Fortunately I have become quite the experienced packer, mover, and shaker. Shall I share some of my awesome tips with you?

  1. Small moving boxes fit perfectly in the ikea or better homes and gardens cube bookshelves. This helps save space in the moving truck, a safe place for items that are more fragile, and gives extra stability to these bookshelves so they aren’t completely wobbly and worthless when you unload!IT245bTvSjCMoDhaptM5TQ
  2. Trash bags suction in your hanging closet clothes so they don’t fall off the hangers in the closet boxes and you can fit more in each box! Shoes can be packed in the bottom of the closet boxes to save even more space!- I haven’t packed these items yet, but I will get a photo for reference and add it once I do.

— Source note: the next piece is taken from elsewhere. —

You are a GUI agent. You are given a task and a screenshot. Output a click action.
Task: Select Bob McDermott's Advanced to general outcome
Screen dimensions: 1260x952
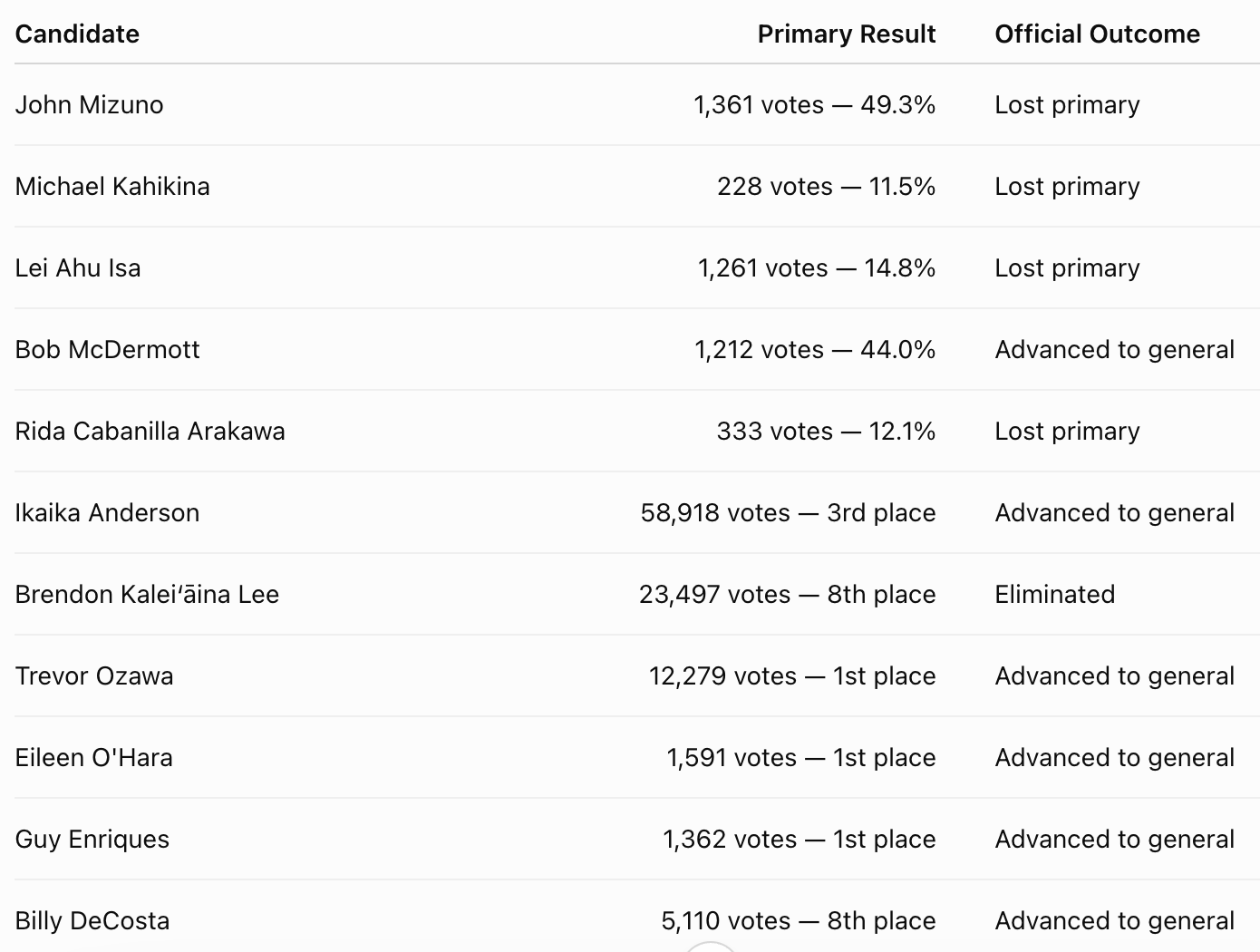(1115, 350)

  3. Color coordinate your labels with a room. Example: All blue stickers are for kitchen.  All green stickers are for office. All yellow stickers are for living room. Then when you get to your destination you can sticker the appropriate room, and everyone will know all these blue stickered boxes go in the kitchen, all these green stickered boxes go in this room, all these yellow stickered boxes go in the living room, and etc….. Makes for easier unpacking.
  4. Books are super heavy and can be moved in suitcases with wheels so you don’t break your back and again, save on space!
  5. These sterilite 30 gallon totes are the perfect size for moving. They aren’t too big to not fit through doorways, yet they’re big enough to fit more than one or two items at a time. They stack very nicely and the bottoms don’t slope so far in that it’s obnoxiously smaller than the top. Win. Win. Win.RP7oO0EfQIC+9q+I8oaGtw

As I continue to prep for our move in a couple weeks, take my last bit of advice as well: there’s always time to take a break for a very big and very strong margarita to get you through. Cheers!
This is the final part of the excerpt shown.